March 8, 2002
I got this whacked out post card in the mail today. Yeah, the one you're staring at. I immediately suspected the workings of a deviant mind. So, naturally I licked the card all over to check for any trace of Anthrax. I called the Suicide Prevention Line, and the woman I talked to assured me that it wasn't likely Anthrax, "But," she said, "please be careful what you go around licking, dear, especially anything under the bathroom sink. Life is worth living! God loves you, and so do I," whereupon she promptly hung up on me. There was a double click, then a man's voice said, "We got it. Eighteen-ten Hillary Street. Let's go! Call everyone! I want snipers on every rooftop. Go! Go! Go!"

Holy shit! Did I really hear that? Yes. There was no doubting it. And there was no time to sit around wondering. It was really happening. George W.'s very own team of ultra-patriotic thugs were after me, having confused my run-of-the-mill oddball behavior with acts of terrorism. Christ, how could I get away? They would see Duke coming from a hundred miles off. Besides, it takes four car batteries, three sets of jumper cables, two hot wires and an Act of God to start Duke, and then another five to ten to warm him up.

Suddenly I heard the unmistakable sky-slapping sound of a chopper overhead. I looked up and realized it was too late. They'd caught me, and would no doubt make me out to be the most heinous of terrorist scum, make an example of me, like Ted Kazinski (sic) or Eliah Gonzales (sic). And they'd pull Duke into it, no doubt, draw some weird circumstantial connection between art cars and treasonous, anti-American sentiments, and suddenly they'd have vigilante gangs rounding up car artists from all over the country. Then it would spread to all artists, to writers, geeks and circus freaks. And all because I'd licked one very strange postcard mailed to me from that dubious dustbowl cultural hole in southern Arizona called Bisbee. I stared up into the whirling blades of the chopper and marveled at the bright colors as my lips mouthed these words, "the horror! The horror!"

"Rick! Rick! Snap out of it, man. You're bumming my Vicodan high!" I slowly awakened, staring at the multi-colored blades of my ceiling fan from my place in the center of my bed, sprawled out on my back, dreaming. I looked over at Scott, my 50-something friend and brother in letters, blinked my eyes and said nothing. What was Scott doing here? "Aren't you supposed to be in Thailand by now?" I asked.

I was home in New Orleans, in my little shotgun shack by the graveyard. It was hot. The cicadas were buzzing madly outside. The air smelled vaguely of thunder and lightning, two things that don't have a smell, I know, but I smelled it just the same. There was a storm coming. The sun was out, but not for long I thought.

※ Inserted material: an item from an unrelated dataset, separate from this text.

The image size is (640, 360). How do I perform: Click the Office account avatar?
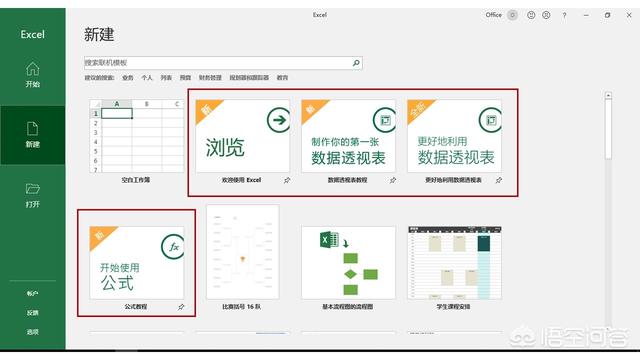point(512,15)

"No, no, I told you," Scott mumbled. "I just got off two days on the friggin' Greyhound. How I got on that bus, I don't even remember. The whole last week is a blur. What was I doing? Hillsboro, Vegas, that bus with those evil drivers. They're like robots. I don't even know what day it is."

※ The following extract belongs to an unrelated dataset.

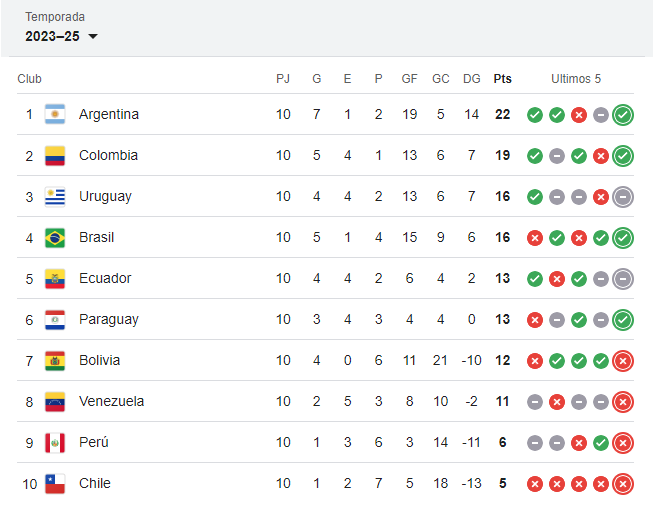
Task: Click the DG column header
Action: pyautogui.click(x=472, y=79)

Then my brain slipped into gear and we were off and running. It was Tuesday. No. No, it was Friday. Free oysters tonight at Café bon temps. Yes. And Turkey dinner tomorrow at Chris and Crystals. And Scott, my crazed mentor figure and all because he'd been published in hardcover by Grove, was pacing beside my bed racking his drug-addled brain for details of a week lost in Vegas. And him now here near penniless thanks to Vegas and Klonipin but not giving a good goddamn about the money because he was FREE AT LAST! Free from the past, from random drug testing and that horrid cafeteria job he'd taken in New Mexico.

And as I sat up to blow my nose for the trillionth time since getting this bronchial bug the day after Mardi Gras, I glanced at Scott with a sense of pride. Yeah, so what if he had blown his whole Thailand plan. He'd been through Hell and come out okay. He's a few cards short of a full deck, (which is a funny thing to say about the guy who wrote the book on how to win at blackjack) but so am I. Between my cold medicines and his perpetual toothache remedy, we were like two old men on a park bench taking turns nodding off into lala-land.

And that's that for today. Heck it's not every day a writer has a mentor figure show up on his doorstep looking for a place to crash and a clean white page upon which to rewrite the future. Two months now in New Orleans, and now I'm no longer a writer alone. Now we are two. Two broke writers and Matilda the ferret, which makes three. There's magic in this mix. I can feel it. Just as I can feel the electricity in the air as the thunder starts to roll in the distance. Scott has wandered off to roll a joint, satisfied I guess that I'm not dead, just zoned out on Nyquil. I reach up and pull the cord on the ceiling fan, turning it down to its slowest speed.

I lie back and watch the colored blades swirl. I inhale deeply through my nose, intoxicated by the thick, jungle-like air. It smells of rain. I listen. The cicadas have gone silent. All is quiet, bowing down to the greater power swelling in the sky. I close my eyes and wait.